### Set task 1
List every person named in the passage on 1960s history below.
### Set task 2
According to the passage on 1960s history below, where did Martin Luther King deliver his "I have a dream" speech?

Reflecting back on history associated with this week offers an odd and troubling perspective for our times.  Fifty-five years ago, Martin Luther King delivered his  “I have a dream” speech on the steps of the Lincoln Memorial.  It was a moment of triumph for him and hope for millions who followed him.  Five years later, he was assassinated.

It was also fifty years ago that we saw the unrest of a generation gathered at the 1968 Democratic Convention in Chicago.  The New York Times published a thoughtful retrospective on this event this week that is well worth reading.  These events were part of a year of unrest across much of the world.

I remember watching Walter Cronkite report, in a remarkably evenhanded way, on the tumult both within and outside the convention.  The protesters, buoyed by the protests in Europe and beyond and angered by the tragic and misguided war in Vietnam, had placed their hopes on the candidacy of George McGovern.  Salon has an excellent article on the convention that focuses on the experiences of Hunter S. Thompson as a journalist there.  Their efforts, however, had fallen far short of gaining him the nomination.  Had Robert Kennedy, who was an earlier icon of change, lived the convention’s results – and history might have been different.

### Data
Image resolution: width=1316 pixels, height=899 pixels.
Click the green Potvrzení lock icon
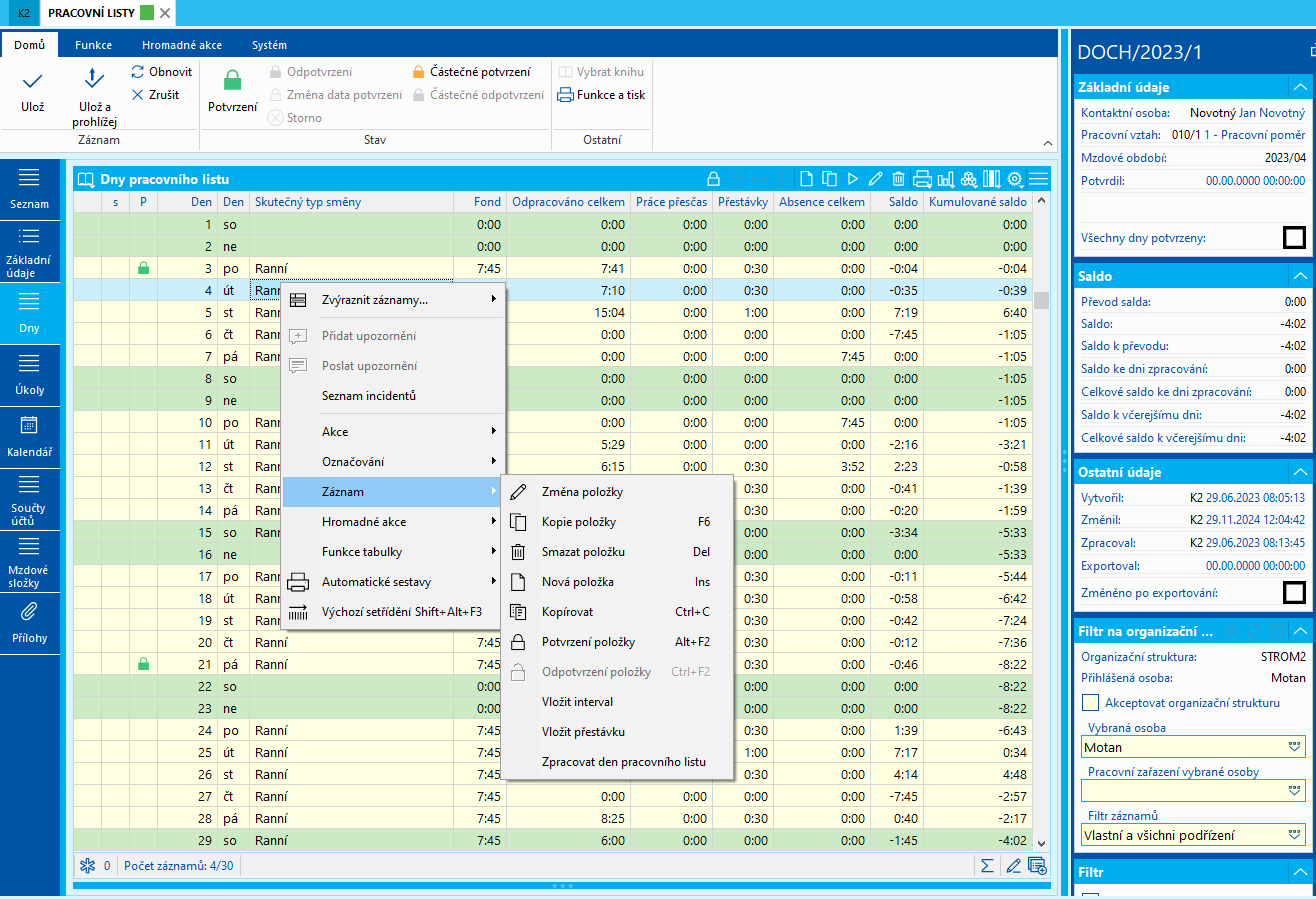click(x=232, y=82)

### Complete response 1
Martin Luther King, Walter Cronkite, George McGovern, Hunter S. Thompson, Robert Kennedy

### Complete response 2
On the steps of the Lincoln Memorial.